**INSTRUCTIONS TO FOLLOW:** Without including any pictures, write out all the entries exactly.

(Data records)
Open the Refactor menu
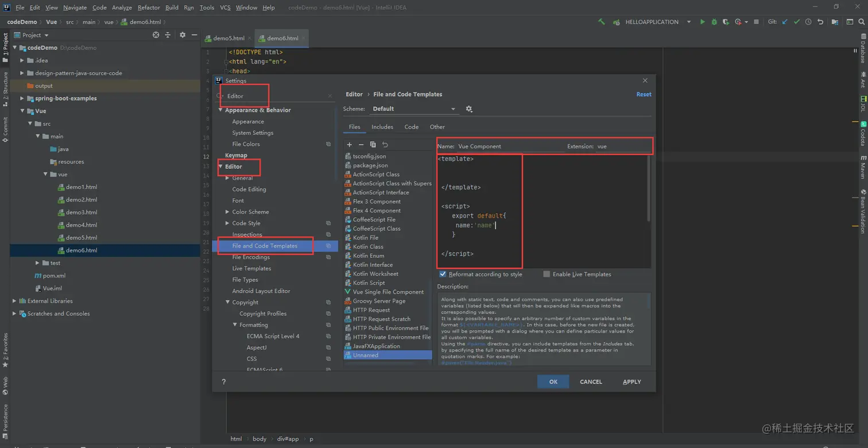 pos(149,7)
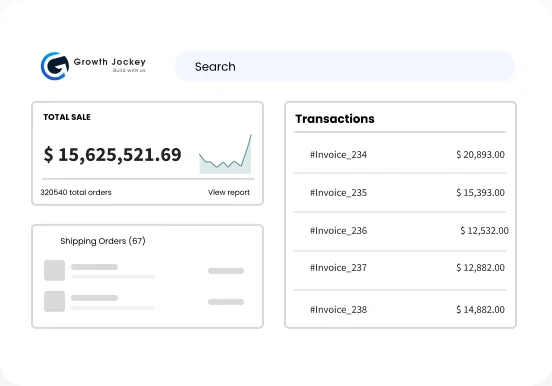Click the $ 20,893.00 amount
The height and width of the screenshot is (386, 552).
481,155
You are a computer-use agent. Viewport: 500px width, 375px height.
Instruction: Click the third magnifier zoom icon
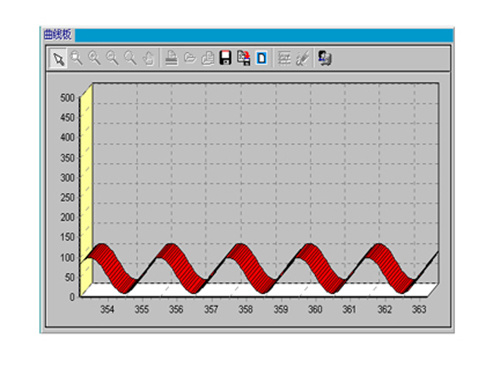pyautogui.click(x=112, y=58)
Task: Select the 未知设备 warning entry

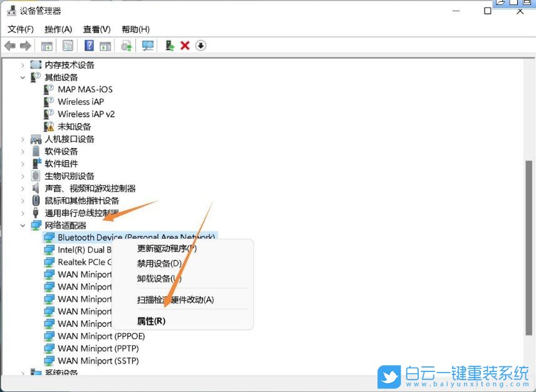Action: coord(75,126)
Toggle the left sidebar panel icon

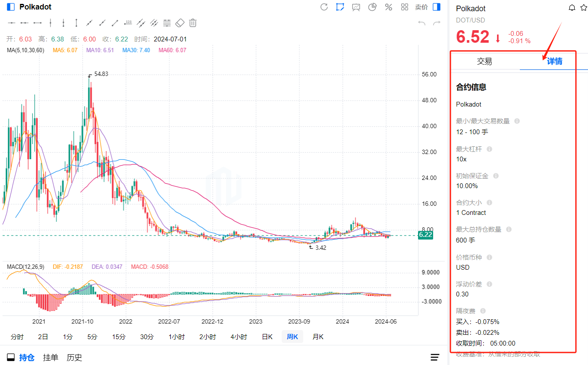(x=11, y=7)
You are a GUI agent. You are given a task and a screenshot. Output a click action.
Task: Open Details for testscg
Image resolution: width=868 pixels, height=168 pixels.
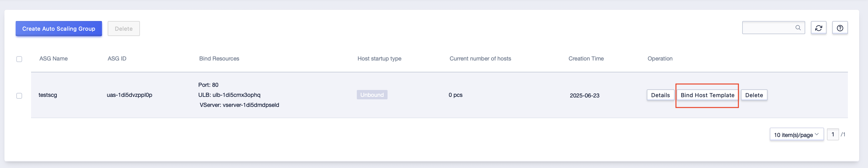click(x=660, y=95)
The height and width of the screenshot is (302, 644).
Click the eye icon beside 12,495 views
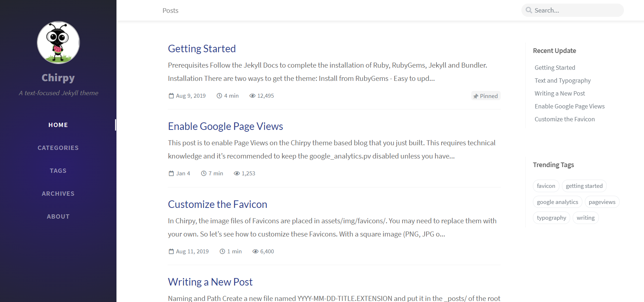(x=252, y=96)
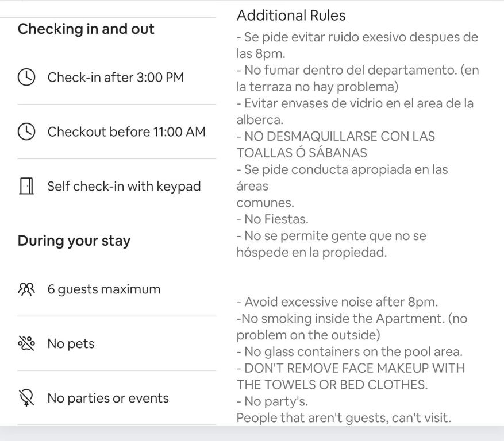This screenshot has width=504, height=441.
Task: Click the NO DESMAQUILLARSE CON LAS TOALLAS rule
Action: [336, 145]
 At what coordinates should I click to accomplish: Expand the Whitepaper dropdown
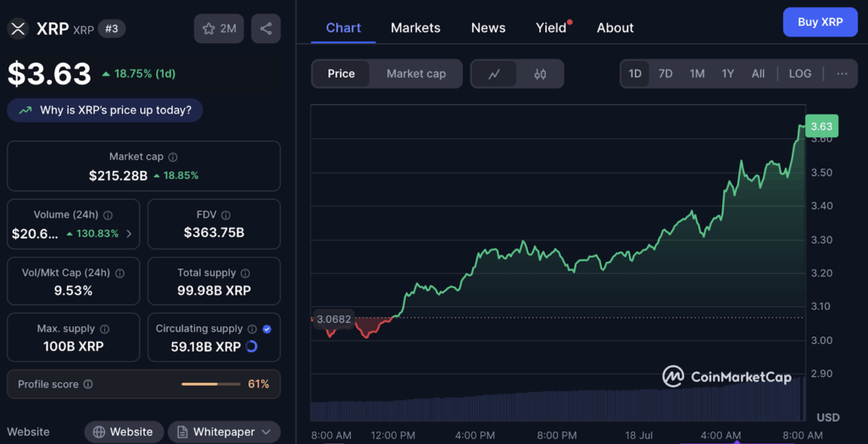tap(266, 432)
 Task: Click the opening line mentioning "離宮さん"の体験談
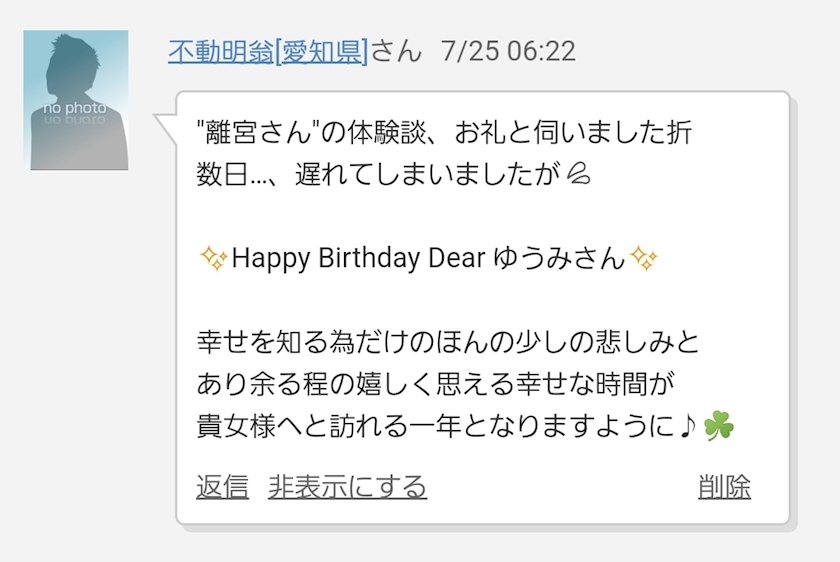(x=444, y=132)
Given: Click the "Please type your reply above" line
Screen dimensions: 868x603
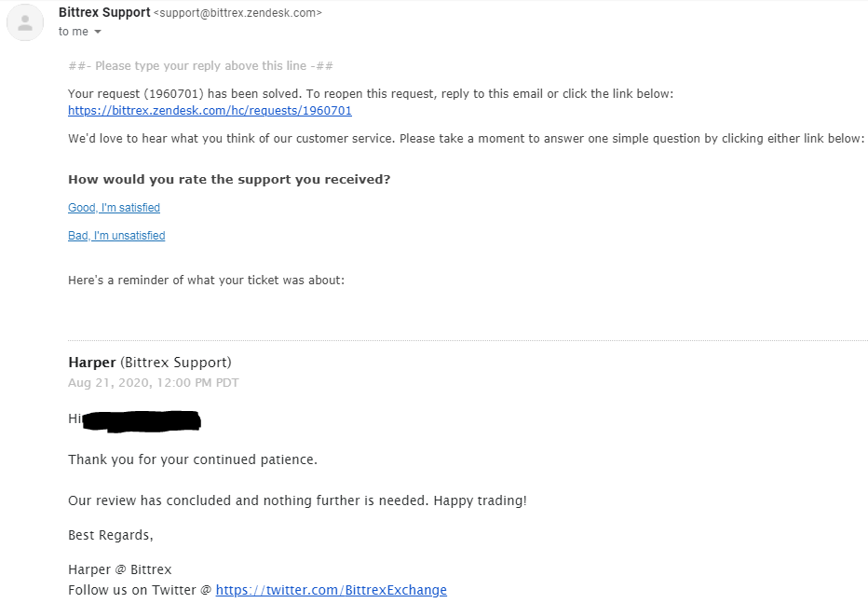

**PROBLEM SOLUTION:**
Open the Refactor menu
 pos(149,7)
Click the $ 20,893.00 amount
The height and width of the screenshot is (386, 552).
481,155
You are a computer-use agent. Viewport: 500px width, 375px height.
Instruction: Click the third magnifier zoom icon
pyautogui.click(x=112, y=58)
Task: Select the 未知设备 warning entry

Action: coord(75,126)
Toggle the left sidebar panel icon

(x=11, y=7)
You are a GUI agent. You are given a task and a screenshot. Output a click action.
Task: Open Details for testscg
Image resolution: width=868 pixels, height=168 pixels.
click(x=660, y=95)
The height and width of the screenshot is (302, 644).
Click the eye icon beside 12,495 views
(x=252, y=96)
This screenshot has width=504, height=441.
Task: Click the NO DESMAQUILLARSE CON LAS TOALLAS rule
Action: [336, 145]
 At what coordinates should I click to accomplish: Expand the Whitepaper dropdown
tap(266, 432)
 Task: Click the opening line mentioning "離宮さん"の体験談
(x=444, y=132)
Given: Click the "Please type your reply above" line
Screen dimensions: 868x603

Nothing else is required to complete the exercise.